Multiple abnormalities in the ultraviolet light response of cultured fibroblasts derived from patients with the basal cell nevus syndrome.

Basal Cell Nevus Syndrome (BCNS) is a rare autosomal-dominant inherited disorder associated with a marked hypersusceptibility to spontaneous and radiation-induced skin cancer. We examined the changes in cell survival, unscheduled DNA synthesis (UDS) and the frequency of sister chromatid exchanges (SCE) induced by ultraviolet light (UVL) in confluent normal and BCNS fibroblasts.
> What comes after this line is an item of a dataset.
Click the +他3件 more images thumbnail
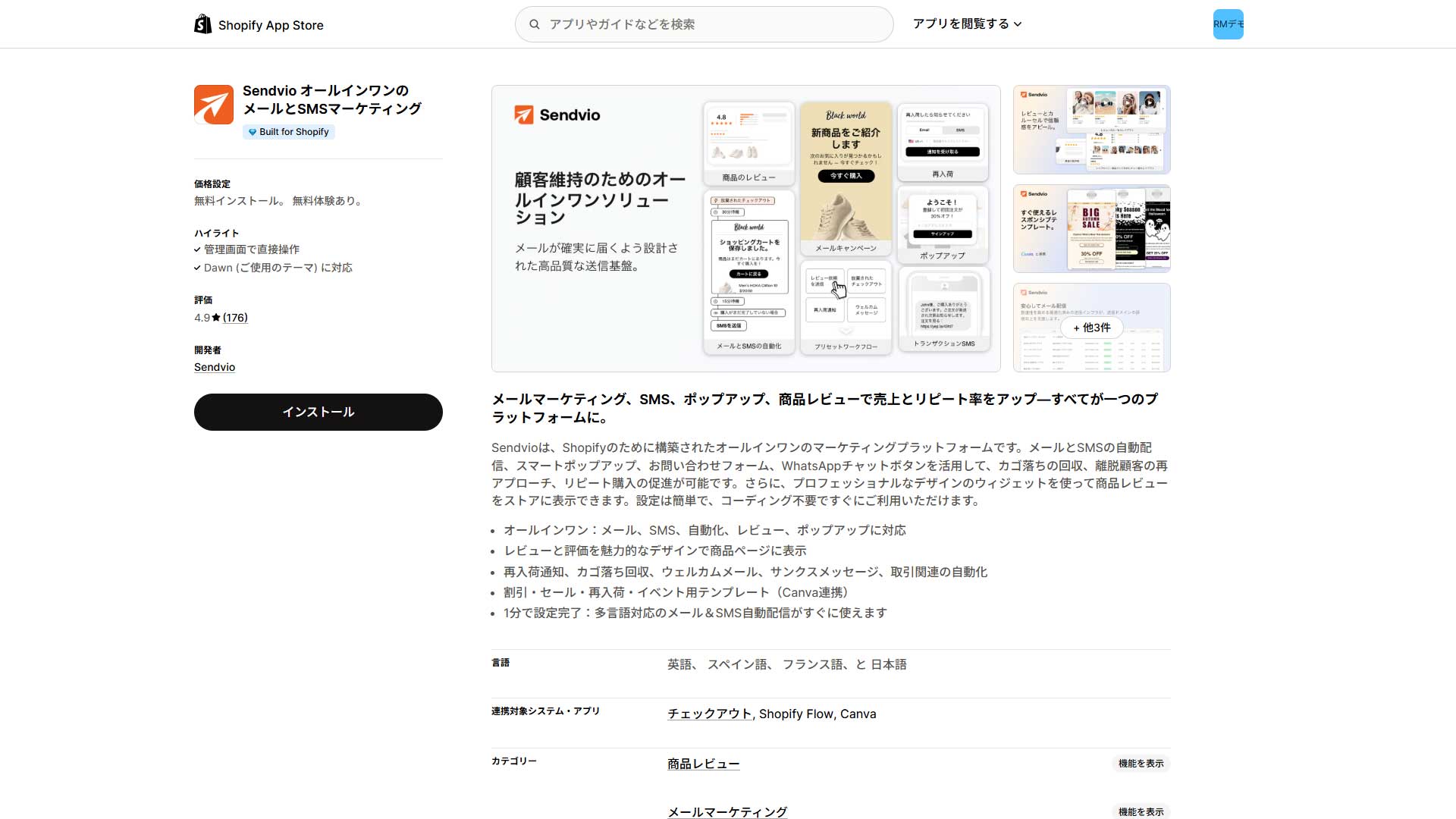The height and width of the screenshot is (819, 1456). [x=1091, y=328]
BCNS cells appeared slightly hypersensitive to the cytotoxic effects of UVL. The rate of UDS induced by UVL exposure in normal cell strains increased linearly following doses up to 30 J/m2, whereas in BCNS cells UDS became saturated at doses of 10 J/m2 showing no further increase with doses up to 30 J/m2. UDS activity persisted for longer periods after UVL exposure in BCNS as compared with normal cells. The dose-response relationship for UVL-induced SCE was similar in normal and BCNS fibroblasts. However, the frequencies of UVL-induced SCE declined to near background levels in normal cells following 12-24 hr of confluent holding prior to subculture whereas they remained elevated in BCNS cells with holding times up to 24 hr after UVL exposure. Overall, these results suggest that BCNS fibroblasts may have a diminished capacity for the repair of some type of DNA damage as compared with normal fibroblasts.